The conversation explores the seismic impact of DeepSeek’s V3 and R1 releases, unpacking how a Chinese hedge-fund spinoff trained competitive reasoning models on restricted H800 GPUs while publishing open weights under MIT license. Dylan and Nathan detail the mixture-of-experts architecture, multi-head latent attention, custom NCCL scheduling, and extreme sparsity that cut training cost to $5 million and inference to $2 per million tokens. They contrast this with OpenAI’s closed O3 Mini, showing how open weights, permissive licensing, and detailed papers pressure Western labs to accelerate open-sourcing and rethink safety culture.

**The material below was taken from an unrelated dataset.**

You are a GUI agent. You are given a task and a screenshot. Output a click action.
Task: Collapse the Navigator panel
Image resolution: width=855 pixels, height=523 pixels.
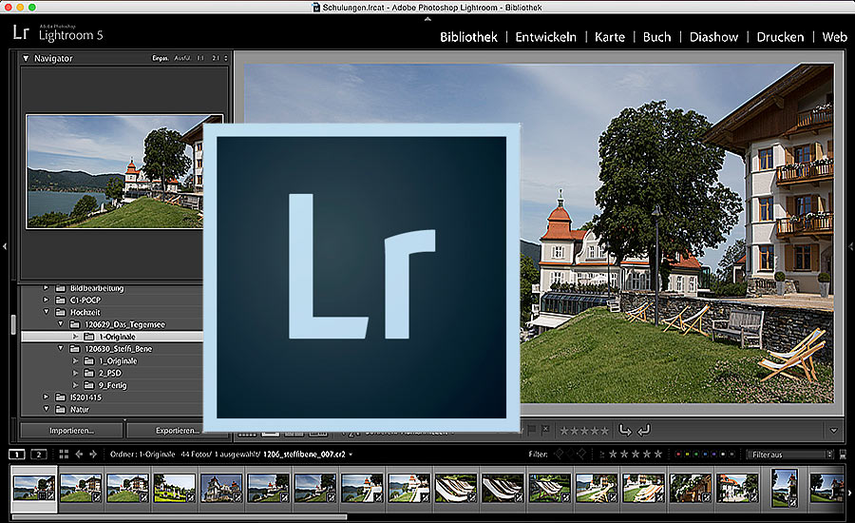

Geopolitically, the episode frames DeepSeek as a Cold-War catalyst, illustrating how U.S. export controls on H100/H800/H20 GPUs and EUV lithography aim to slow China’s compute advantage while China’s rumored 50k-GPU cluster and new trillion-RMB subsidy signal escalation. The speakers warn that limiting Taiwan-based TSMC’s foundry dominance risks triggering military action if China feels cornered, yet concede that America’s multi-gigawatt Stargate and Memphis clusters are racing to secure AI supremacy.

Looking forward, they foresee 500k-GPU clusters, post-training self-play, and agentic robotics consuming more flops than pre-training ever did. Nathan advocates open-source RL recipes like Tulu 3, while Dylan tracks supply-chain bottlenecks in power, water cooling, and optics. Both agree that super-intelligence will arrive gradually via cheaper reasoning, but warn of cultural backdoors and techno-authoritarianism if only a few control the models.

30 Key Ideas:

1.- DeepSeek V3/R1 open-weight reasoning models rival GPT-4 at 27× lower cost.

2.- Mixture-of-experts plus latent attention shrinks memory and compute needs.

3.- Open weights under MIT license foster global replication and innovation.

4.- Training reportedly used 2k H800 GPUs despite wider 50k cluster rumors.

5.- U.S. export controls throttle China access to H100/H800/H20 tiers.

6.- TSMC foundry dominance makes Taiwan central to semiconductor security.

7.- Stargate and Memphis clusters target multi-gigawatt power for future training.

8.- Post-training self-play will soon eclipse pre-training in compute demand.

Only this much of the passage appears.